SOURCE EXCERPT:
——————

# Precista Diver 1993



## Duarte (May 18, 2005)

I have been hunting one of these for over two years now. Finally scored









It has the best design elements of the Benrus divers, with the British MOD dial and SAR-like bezel. It was one of the first military divers that really caught my eye when I first saw one on Hyunsuk's website.














































Now to replace the gaskets and test WR.


----------



## ESL (Jan 27, 2004)

I do like that !


----------



## rhaythorne (Jan 12, 2004)

Splendid! You must have an amazing collection of divers and WWW's by now


----------



## mach 0.0013137 (Jan 10, 2005)

I really like that watch, very cool


----------



## pauluspaolo (Feb 24, 2003)

Yep that's a good one indeed


----------



## Nalu (Nov 28, 2003)

That's a great looking diver!


----------



## PhilM (Nov 5, 2004)

Thats a really nice diver







Glad you managed to track one down


----------



## Duarte (May 18, 2005)

The movement is an ISA quartz, battery is a 395. Crystal is 2.96mm thick and 29mm in diameter.

Back is marked:

6645-99

767-3314

245/93

/|\

I remember reading that the smaller Precistas were issued to RAF SAR personnel. Perhaps that was the case with these also. They were issued in small numbers, for a brief period..

A comparison pic with a Marathon TSAR


----------



## hakim (Sep 13, 2004)

Congrats on the find









Very very nice. In super condition too


----------

——————

GIVEN ENTRIES:
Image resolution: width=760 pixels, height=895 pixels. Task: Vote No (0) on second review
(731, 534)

——————

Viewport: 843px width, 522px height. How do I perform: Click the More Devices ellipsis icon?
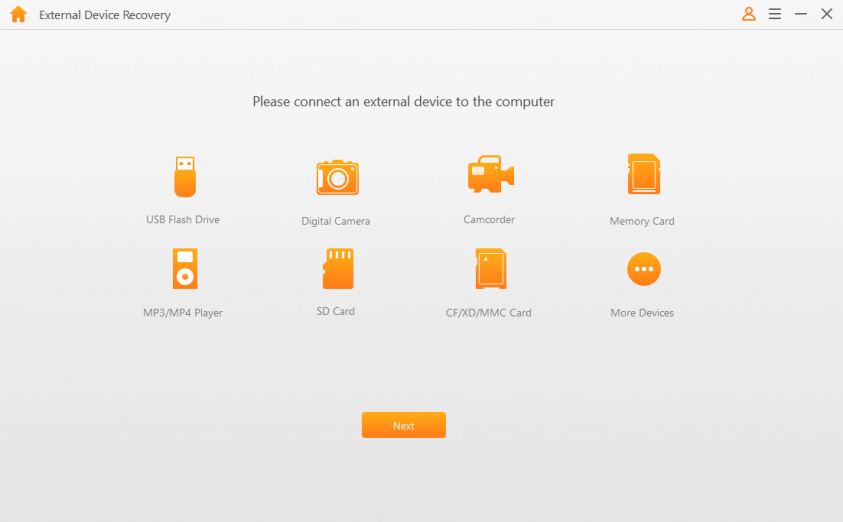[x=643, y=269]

——————

AIM OF THE EXERCISE: Recast the paragraph in the Precista diver thread that opens with "The movement is an ISA quartz" as a short bulleted list of its facts. You can leave the records aside; they aren't needed here.

WRITTEN SOLUTION:
- Movement: ISA quartz
- Battery: 395
- Crystal: 2.96mm thick, 29mm in diameter